Ó Nymphas, cantai, pois; que claramente
Mais do que Leonidas fez em Grecia,
O nobre Leoniz fez em Malaca.

  1. Título atribuído por Pero de Magalhães Gândavo em sua História da Província de Santa Cruz.
  2. RODRIGUES, Marina Machado. Crítica autoral e crítica textual na lírica de Camões. Revista Philologus, Rio de Janeiro, v. 6, n. 17, 1999. Disponível em: <http://www.filologia.org.br/revista/artigo/6(17)37-46.html>. Acesso em: 6 jan. 2014.

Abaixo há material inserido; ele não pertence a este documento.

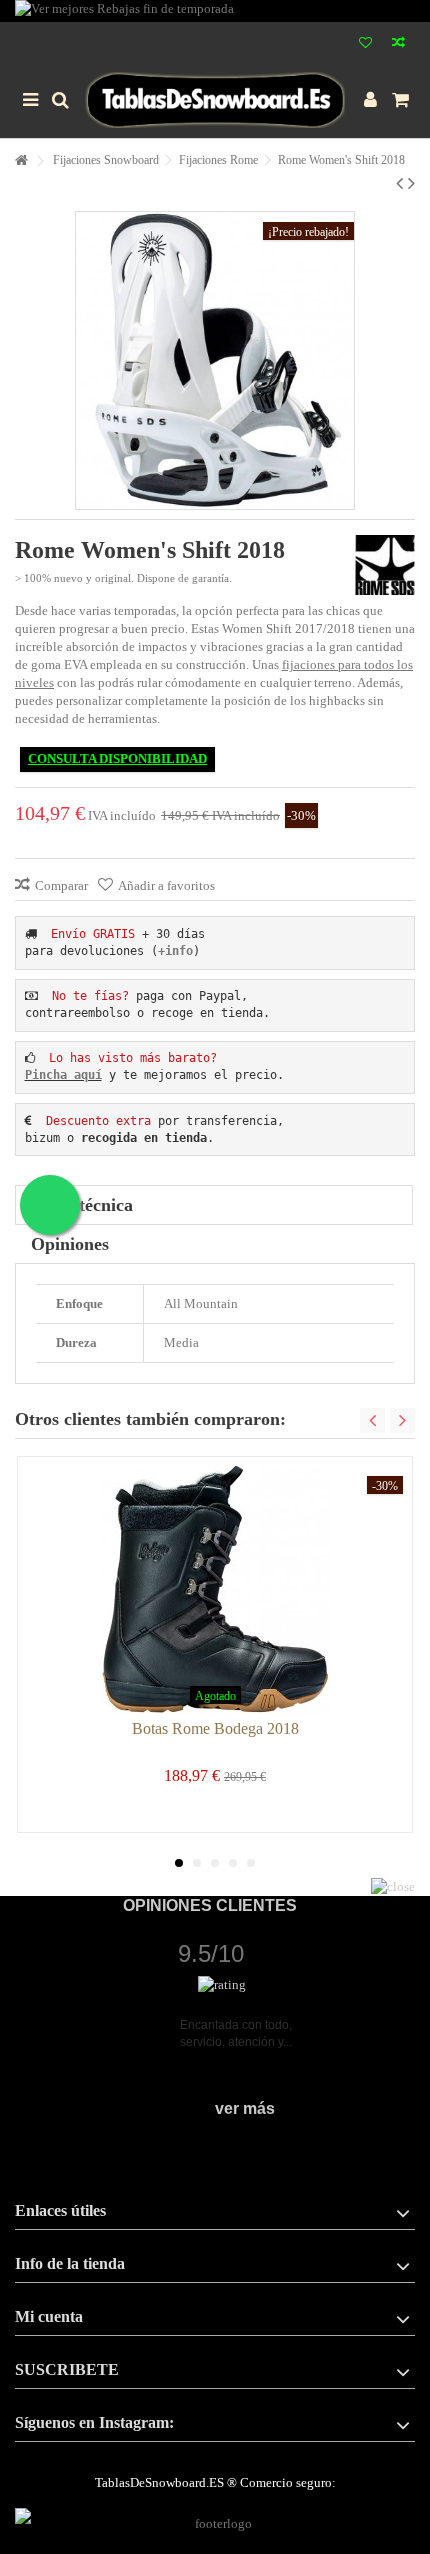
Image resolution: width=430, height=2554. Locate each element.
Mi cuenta (49, 2316)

  3. No sumário das Obras completas de Luis de Camões, José Victorino Barreto Feio e José Gomes Monteiro inserem a seguinte observação para este poema: A D. Leoniz Pereira, defendendo valerosamente a praça de Malaca de que era Capitão, contra o formidavel poder do Achem, em 1568 (p. 418 do Tomo II).